--- start of Supplied records ---

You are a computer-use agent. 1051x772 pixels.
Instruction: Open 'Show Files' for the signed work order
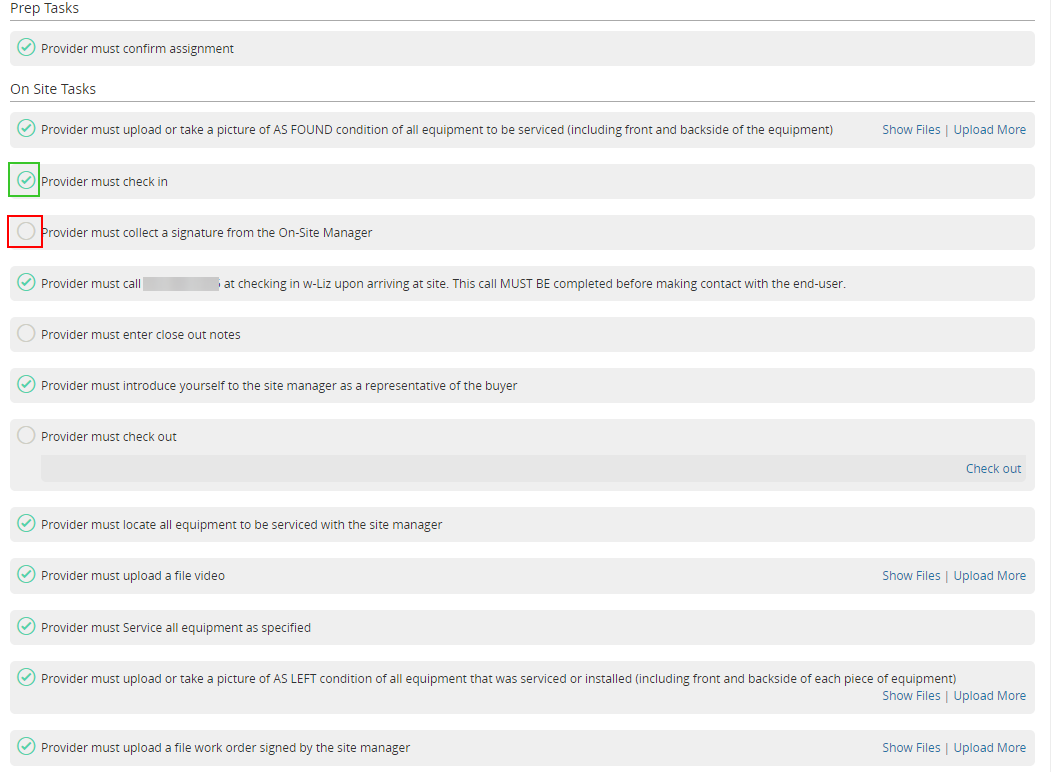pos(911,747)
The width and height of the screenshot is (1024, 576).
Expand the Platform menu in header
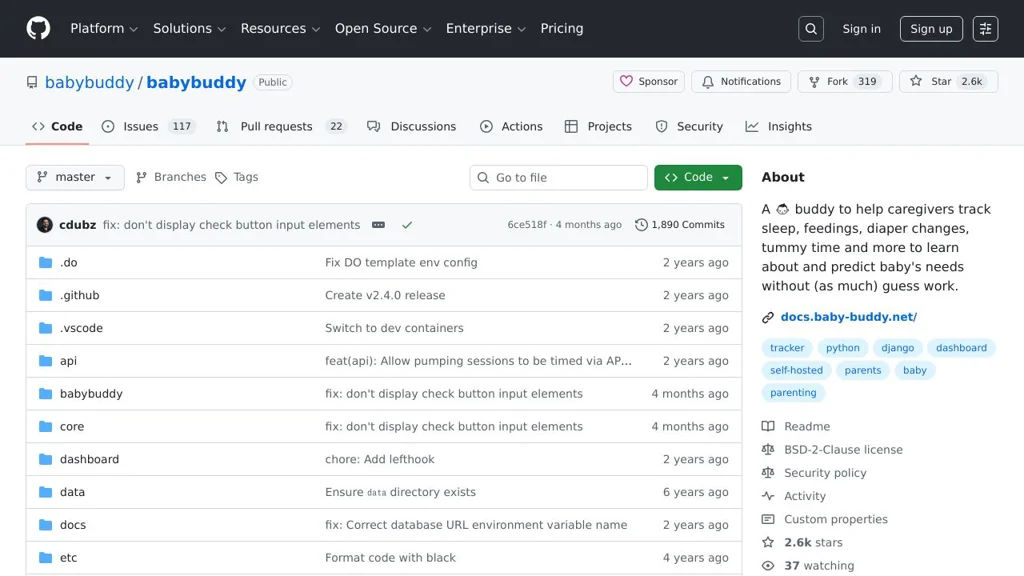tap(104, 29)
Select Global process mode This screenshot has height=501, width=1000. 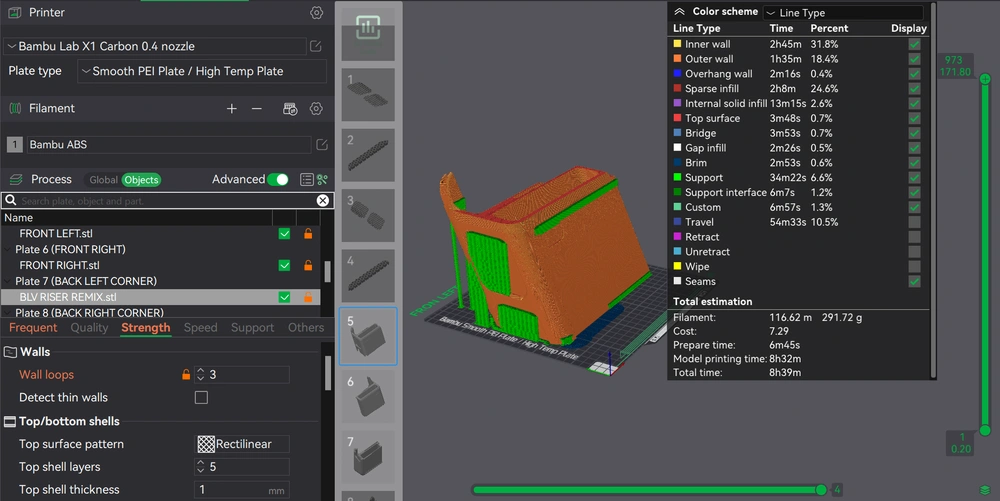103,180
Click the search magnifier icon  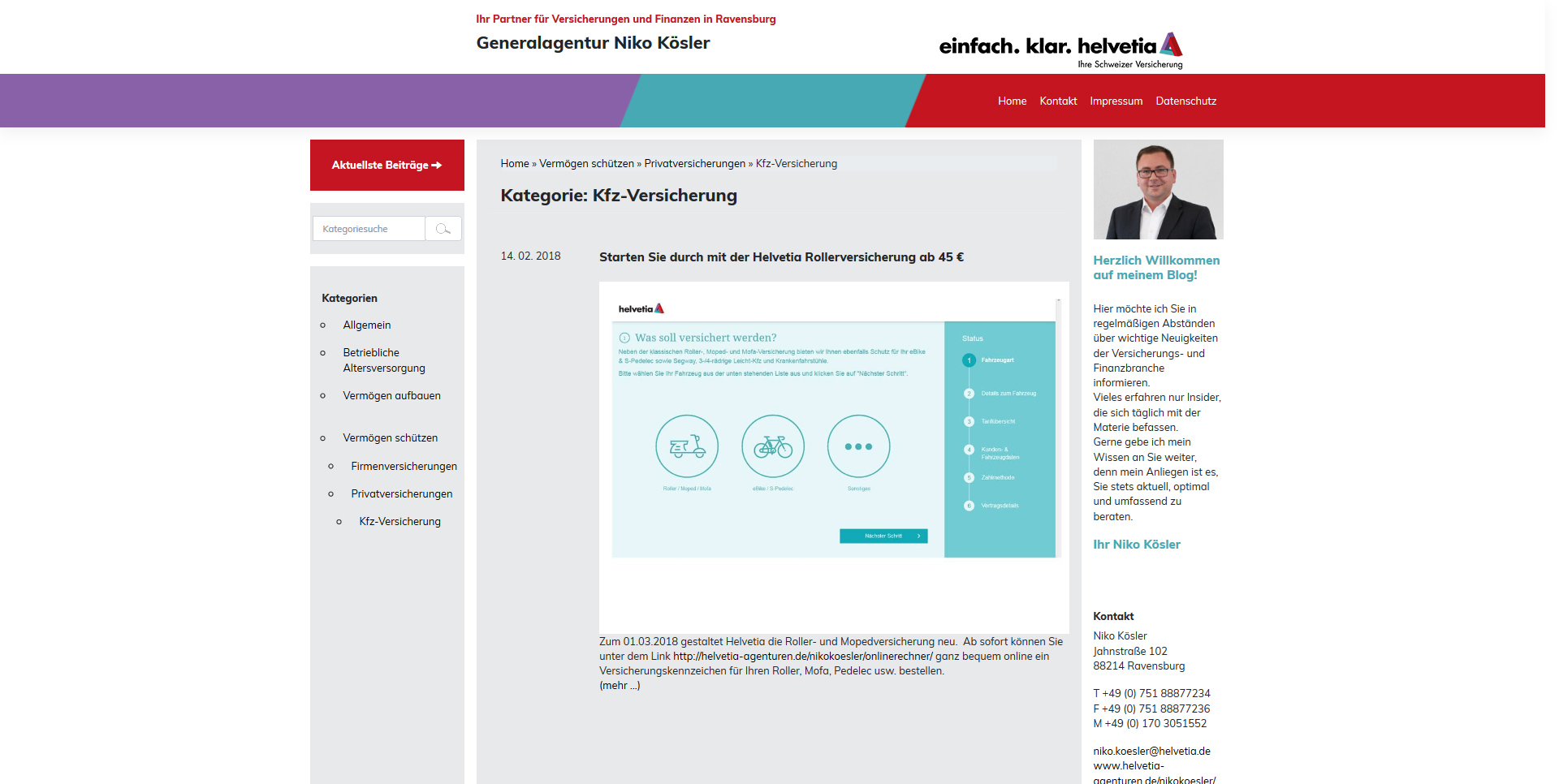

--- end of Supplied records ---

- [Task objective]
Transcribe everything from the first of the lines above down to the line containing "tap(104, 29)", including both. Leave the pictures out of your answer.

- [In response]
You are a computer-use agent. 1051x772 pixels.
Instruction: Open 'Show Files' for the signed work order
pos(911,747)
The width and height of the screenshot is (1024, 576).
Expand the Platform menu in header
tap(104, 29)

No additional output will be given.